# FinTechCo Fraud Detection: Initial Exploration

## Executive Summary
This notebook demonstrates the critical challenges DS teams face when dealing with highly imbalanced fraud detection datasets. We'll explore the Credit Card Fraud Detection dataset and identify why traditional ML approaches fail.

## Dataset Overview
- **Dataset**: Kaggle Credit Card Fraud Detection
- **Source**: European cardholders transactions (September 2013)
- **Features**: 28 PCA-transformed features (V1-V28) + Time, Amount
- **Challenge**: Detecting rare fraud events with minimal false positives

In [None]:
# Import required libraries
import pandas as pd
import numpy as np
import matplotlib.pyplot as plt
import seaborn as sns
import plotly.express as px
import plotly.graph_objects as go
from plotly.subplots import make_subplots
import warnings
warnings.filterwarnings('ignore')

# Set plotting style for publication quality
plt.style.use('seaborn-v0_8-whitegrid')
sns.set_palette("husl")
%matplotlib inline

print("📊 Libraries imported successfully")
print("🎯 Ready for fraud detection analysis")

## Data Loading and First Look

In [None]:
# Load the credit card fraud dataset
print("🔄 Loading Credit Card Fraud Detection dataset...")
df = pd.read_csv('../data/creditcard.csv')
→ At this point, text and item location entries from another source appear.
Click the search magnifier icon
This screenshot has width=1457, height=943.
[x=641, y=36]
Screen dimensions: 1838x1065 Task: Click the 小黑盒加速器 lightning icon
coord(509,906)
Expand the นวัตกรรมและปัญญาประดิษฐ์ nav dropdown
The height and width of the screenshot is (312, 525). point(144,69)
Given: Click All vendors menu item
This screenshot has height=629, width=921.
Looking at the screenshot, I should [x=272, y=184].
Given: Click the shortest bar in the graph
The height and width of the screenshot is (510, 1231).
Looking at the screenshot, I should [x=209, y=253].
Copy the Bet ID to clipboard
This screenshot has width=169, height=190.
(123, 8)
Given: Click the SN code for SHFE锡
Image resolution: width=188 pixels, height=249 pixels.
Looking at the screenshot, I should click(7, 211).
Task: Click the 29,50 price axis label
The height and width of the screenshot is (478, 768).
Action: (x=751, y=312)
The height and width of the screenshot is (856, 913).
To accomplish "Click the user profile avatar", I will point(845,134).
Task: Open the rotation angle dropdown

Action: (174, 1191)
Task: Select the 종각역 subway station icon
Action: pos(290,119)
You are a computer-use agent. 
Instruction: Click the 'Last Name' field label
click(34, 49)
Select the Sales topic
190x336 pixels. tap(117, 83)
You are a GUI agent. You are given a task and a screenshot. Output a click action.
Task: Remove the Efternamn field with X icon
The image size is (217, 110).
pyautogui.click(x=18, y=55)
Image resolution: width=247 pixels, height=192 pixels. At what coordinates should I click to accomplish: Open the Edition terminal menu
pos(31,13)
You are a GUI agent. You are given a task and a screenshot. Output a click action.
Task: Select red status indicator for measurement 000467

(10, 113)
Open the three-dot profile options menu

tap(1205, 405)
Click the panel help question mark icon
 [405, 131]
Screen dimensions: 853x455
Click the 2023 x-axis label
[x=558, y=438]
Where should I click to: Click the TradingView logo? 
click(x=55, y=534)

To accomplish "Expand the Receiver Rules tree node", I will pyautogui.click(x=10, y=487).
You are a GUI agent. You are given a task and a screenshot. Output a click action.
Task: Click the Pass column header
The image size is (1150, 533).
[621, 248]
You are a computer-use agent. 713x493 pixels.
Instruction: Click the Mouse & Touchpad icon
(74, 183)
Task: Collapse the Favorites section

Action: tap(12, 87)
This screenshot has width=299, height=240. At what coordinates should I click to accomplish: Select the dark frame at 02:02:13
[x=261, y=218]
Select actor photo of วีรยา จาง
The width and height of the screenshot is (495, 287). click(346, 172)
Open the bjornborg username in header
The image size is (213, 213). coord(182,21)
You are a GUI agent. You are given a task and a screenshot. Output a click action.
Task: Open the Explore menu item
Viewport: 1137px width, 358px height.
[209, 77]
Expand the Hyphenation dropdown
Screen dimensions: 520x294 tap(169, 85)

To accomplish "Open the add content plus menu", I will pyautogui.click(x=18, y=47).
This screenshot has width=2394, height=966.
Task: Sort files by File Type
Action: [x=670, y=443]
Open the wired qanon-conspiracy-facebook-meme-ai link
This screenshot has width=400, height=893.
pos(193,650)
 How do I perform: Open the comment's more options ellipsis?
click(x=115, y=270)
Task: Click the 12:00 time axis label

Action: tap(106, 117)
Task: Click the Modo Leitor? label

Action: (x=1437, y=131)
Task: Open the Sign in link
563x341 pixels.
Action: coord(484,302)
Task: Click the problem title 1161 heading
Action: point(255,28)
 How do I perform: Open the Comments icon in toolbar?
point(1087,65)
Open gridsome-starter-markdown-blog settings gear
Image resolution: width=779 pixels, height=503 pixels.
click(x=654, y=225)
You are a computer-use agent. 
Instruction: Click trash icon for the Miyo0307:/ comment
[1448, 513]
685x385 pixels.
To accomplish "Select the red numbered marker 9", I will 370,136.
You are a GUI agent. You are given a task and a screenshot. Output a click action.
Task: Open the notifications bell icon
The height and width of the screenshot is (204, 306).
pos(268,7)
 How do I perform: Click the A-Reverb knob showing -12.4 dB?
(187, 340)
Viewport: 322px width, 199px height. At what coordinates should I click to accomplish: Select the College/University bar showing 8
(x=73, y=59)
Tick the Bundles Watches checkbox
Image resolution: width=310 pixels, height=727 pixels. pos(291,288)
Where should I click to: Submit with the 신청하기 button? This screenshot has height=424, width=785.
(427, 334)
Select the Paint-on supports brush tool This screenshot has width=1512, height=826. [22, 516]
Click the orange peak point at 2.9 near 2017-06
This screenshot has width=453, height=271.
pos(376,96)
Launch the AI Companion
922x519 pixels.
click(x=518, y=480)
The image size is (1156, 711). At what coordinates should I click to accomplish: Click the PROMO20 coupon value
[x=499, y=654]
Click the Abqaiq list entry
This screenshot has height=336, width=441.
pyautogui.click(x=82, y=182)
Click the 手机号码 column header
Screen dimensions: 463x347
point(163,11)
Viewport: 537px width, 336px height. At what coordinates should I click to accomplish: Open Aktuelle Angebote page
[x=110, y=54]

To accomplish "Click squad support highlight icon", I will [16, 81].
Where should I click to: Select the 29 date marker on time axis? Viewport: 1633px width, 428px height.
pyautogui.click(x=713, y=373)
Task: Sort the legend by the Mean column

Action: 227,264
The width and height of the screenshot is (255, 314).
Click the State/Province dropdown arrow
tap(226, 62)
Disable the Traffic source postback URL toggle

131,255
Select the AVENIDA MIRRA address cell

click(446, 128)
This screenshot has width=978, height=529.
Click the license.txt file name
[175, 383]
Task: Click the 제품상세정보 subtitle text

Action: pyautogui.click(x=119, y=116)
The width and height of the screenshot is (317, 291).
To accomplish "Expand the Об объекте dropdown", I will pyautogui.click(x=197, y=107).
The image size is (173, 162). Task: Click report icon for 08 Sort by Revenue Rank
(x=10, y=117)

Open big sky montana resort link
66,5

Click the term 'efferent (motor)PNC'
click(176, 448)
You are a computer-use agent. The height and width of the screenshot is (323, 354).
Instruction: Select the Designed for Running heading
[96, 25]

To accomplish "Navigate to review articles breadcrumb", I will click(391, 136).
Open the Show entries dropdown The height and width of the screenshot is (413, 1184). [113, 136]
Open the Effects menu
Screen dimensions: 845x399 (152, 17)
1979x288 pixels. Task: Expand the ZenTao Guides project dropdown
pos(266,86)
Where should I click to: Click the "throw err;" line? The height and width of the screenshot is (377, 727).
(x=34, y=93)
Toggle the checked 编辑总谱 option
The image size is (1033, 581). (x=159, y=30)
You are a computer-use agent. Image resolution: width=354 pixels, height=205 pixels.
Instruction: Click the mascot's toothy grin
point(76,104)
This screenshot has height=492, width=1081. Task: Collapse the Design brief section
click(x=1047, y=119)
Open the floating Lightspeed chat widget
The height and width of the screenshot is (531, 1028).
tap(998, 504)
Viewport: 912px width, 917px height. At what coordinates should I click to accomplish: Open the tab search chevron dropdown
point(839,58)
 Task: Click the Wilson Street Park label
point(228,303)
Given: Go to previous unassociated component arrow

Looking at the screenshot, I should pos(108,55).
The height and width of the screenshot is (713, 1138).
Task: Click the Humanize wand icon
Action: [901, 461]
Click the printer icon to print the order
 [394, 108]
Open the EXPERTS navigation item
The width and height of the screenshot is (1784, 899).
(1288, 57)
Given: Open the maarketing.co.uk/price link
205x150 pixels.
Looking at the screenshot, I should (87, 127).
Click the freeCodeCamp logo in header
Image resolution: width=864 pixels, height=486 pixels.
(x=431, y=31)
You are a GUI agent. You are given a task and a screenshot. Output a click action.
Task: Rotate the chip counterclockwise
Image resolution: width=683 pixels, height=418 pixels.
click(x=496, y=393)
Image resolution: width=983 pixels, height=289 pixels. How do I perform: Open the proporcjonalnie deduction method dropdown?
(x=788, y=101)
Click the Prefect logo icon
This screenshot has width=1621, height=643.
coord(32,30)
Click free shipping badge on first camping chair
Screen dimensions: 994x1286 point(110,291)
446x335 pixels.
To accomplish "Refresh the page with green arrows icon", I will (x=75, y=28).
print(f"✅ Dataset loaded successfully!")
print(f"📏 Dataset shape: {df.shape}")
print(f"💾 Memory usage: {df.memory_usage(deep=True).sum() / 1024**2:.1f} MB")
print(f"\n🔍 First 5 rows:")
df.head()

In [None]:
# Dataset info and basic statistics
print("\n📋 Dataset Information:")
print(f"Total Transactions: {len(df):,}")
print(f"Features: {len(df.columns)}")
print(f"Feature Names: {list(df.columns)}")
print(f"\n🔍 Missing Values:")
print(df.isnull().sum().sum())
print(f"\n📊 Data Types:")
df.dtypes

## 🚨 DS Pain Point #1: The Class Imbalance Problem

**Why this is hard for DS teams:**
- Traditional accuracy metrics are misleading (99.8% accuracy by predicting "no fraud")
- Models learn to ignore the minority class
- Standard train/test splits may not contain fraud cases
- Cross-validation becomes unreliable
- Business impact: Missing fraud costs $$$

In [None]:
# Class distribution analysis - THE CORE PROBLEM
fraud_rate = df['Class'].mean()
fraud_count = df['Class'].sum()
normal_count = len(df) - fraud_count
imbalance_ratio = normal_count / fraud_count

print("🚨 ===== CLASS IMBALANCE ANALYSIS ===== 🚨")
print(f"📊 Total Transactions: {len(df):,}")
print(f"✅ Normal Transactions: {normal_count:,} ({(1-fraud_rate)*100:.3f}%)")
print(f"❌ Fraudulent Transactions: {int(fraud_count):,} ({fraud_rate*100:.3f}%)")
print(f"⚖️  Imbalance Ratio: {imbalance_ratio:.1f}:1")
print(f"\n💰 BUSINESS IMPACT:")
print(f"   • Missing 1% of fraud = ${int(fraud_count * 0.01 * 150):,} in losses")
print(f"   • 1% false positive rate = {int(normal_count * 0.01):,} angry customers")
print(f"   • Current fraud rate is {fraud_rate*100:.3f}% - finding needles in haystacks!")

In [None]:
# Create publication-quality class distribution visualization
fig = make_subplots(
    rows=1, cols=2, 
    subplot_titles=['Class Distribution (Linear Scale)', 'Class Distribution (Log Scale)'],
    specs=[[{"type": "bar"}, {"type": "bar"}]]
)

colors = ['#3498db', '#e74c3c']  # Blue for normal, red for fraud

# Linear scale
fig.add_trace(
    go.Bar(
        x=['Normal', 'Fraud'], 
        y=[normal_count, fraud_count], 
        marker_color=colors,
        text=[f'{normal_count:,}<br>({(1-fraud_rate)*100:.1f}%)', 
              f'{int(fraud_count):,}<br>({fraud_rate*100:.3f}%)'],
        textposition='auto',
        name='Transactions'
    ),
    row=1, col=1
)

# Log scale
fig.add_trace(
    go.Bar(
        x=['Normal', 'Fraud'], 
        y=[normal_count, fraud_count], 
        marker_color=colors,
        text=[f'{normal_count:,}', f'{int(fraud_count):,}'],
        textposition='auto',
        showlegend=False
    ),
    row=1, col=2
)

fig.update_yaxes(type="log", row=1, col=2)
fig.update_layout(
    title_text=f"🚨 Extreme Class Imbalance: {imbalance_ratio:.0f}:1 Ratio 🚨",
    showlegend=False,
    height=500,
    font=dict(size=14)
)

fig.show()

print(f"\n🎯 KEY INSIGHT: With only {fraud_rate*100:.3f}% fraud, a model that predicts 'normal' for ALL transactions achieves 99.83% accuracy but catches ZERO fraud!")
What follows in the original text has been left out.